Event

 

Professor Kevin M. Daniels
Professor Avik Dutt
Professor Amitabh Varshney (Dean’s Representative)

 

Date/Time: Friday, March 28, 2025 at 1:00 PM

Title:  Reprogrammable Integrated Photonics: from Monolithic Phase Change Material Platforms to All-photonic Analog-to-Digital Converter

Abstract:
Photonic Integrated Circuits (PICs) are revolutionizing optical communication and computing by enabling compact, high-speed, and energy-efficient photonic functionalities. By integrating multiple optical components on a single chip, they reduce footprint, lower power consumption, and enhance data transmission rates. PICs are crucial for optical interconnects, high-speed signal processing, LiDAR, biomedical sensing, and quantum information processing. As demand for faster, more efficient photonic technologies grows, PICs address the limitations of traditional electronics, driving advancements in scalable and high-performance optical systems. However, achieving post-fabrication tunability and efficient all-optical signal processing remains a major challenge. Traditional PICs often suffer from static configurations and complex electronic-photonic integration for key functionalities such as reconfigurable switching and all-optical signal processing. This dissertation addresses these challenges through two key approaches: developing tunable phase change materials (PCMs)-based photonic platforms that enable dynamic control over optical properties for reconfigurable photonic circuits and realizing an all-photonic analog-to-digital converter (ADC) for high-speed all-optical signal conversion.

The first part of this dissertation demonstrates the first instance of amorphous Ge₂Sb₂Se₄Te (am-GSST) waveguides integrated on a silicon dioxide (SiO₂) insulator substrate. This platform allows for low-loss PICs in the telecommunication wavelengths with post-fabrication tuning through localized phase transitions. Moreover, this section investigates the different loss mechanisms, linear and nonlinear properties, and the thermo-optic coefficient of am-GSST to understand better the material properties and its potential for tunable photonic applications. Lastly, this section demonstrates post-fabrication tuning of devices using laser irradiation, thus achieving controlled refractive index modulation and enabling optical trimming.
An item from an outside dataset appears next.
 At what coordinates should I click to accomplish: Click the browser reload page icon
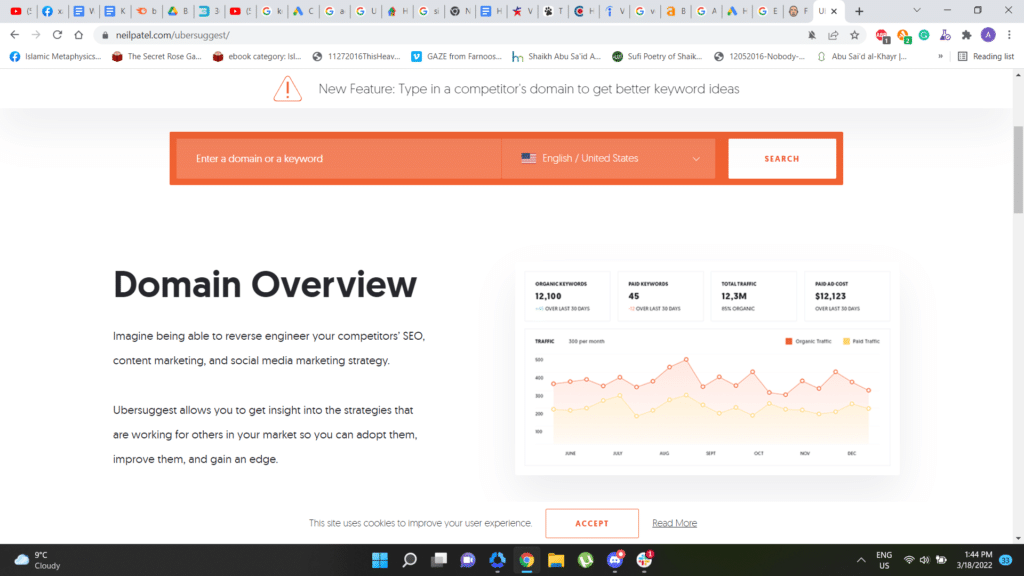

The second part of this dissertation explores am-GSST waveguides integrated on an Indium Tin Oxide (ITO) substrate with a refractive index tuned to 1 (i.e., same as air) through epsilon-near-zero effects. The ITO underlayer plus an air cladding enables mode symmetrization, which is otherwise challenging to achieve in PICs and particularly useful for polarization-insensitive PICs and reconfigurable photonic crystal applications. This section details the material deposition, optical characterization, and device simulations, highlighting how GSST-on-ITO can enable dynamic photonic switching with improved control over optical properties. Furthermore, this section investigates post-fabrication tuning using an electron beam to achieve higher-resolution modifications, offering a finer level of control for device optimization.
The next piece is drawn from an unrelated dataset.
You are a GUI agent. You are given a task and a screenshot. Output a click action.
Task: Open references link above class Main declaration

Finally, this dissertation presents novel all-photonic analog-to-digital converters (ADCs) on a Silicon-on-Insulator (SOI) platform. The proposed design leverages existing Complementary Metal-Oxide Semiconductor (CMOS) technology to achieve high-speed optical signal conversion, crucial for next-generation optical computing and communication systems. Compared to conventional electronic ADCs, this design performs the conversion entirely in the optical domain, reducing power consumption, increasing speed, and eliminating the complexity associated with electronic-to-optical conversions. The study explores resonator designs, material choices, and fabrication strategies, demonstrating a functional ADC prototype with enhanced precision and efficiency.

This work advances reconfigurable integrated photonics and paves the way for scalable optical computing solutions by integrating tunable material platforms and optical signal processing approaches. Its contributions provide a foundation for future photonic devices that combine high-speed processing, energy efficiency, and dynamic reconfigurability, making them well-suited for next-generation communication and computational systems.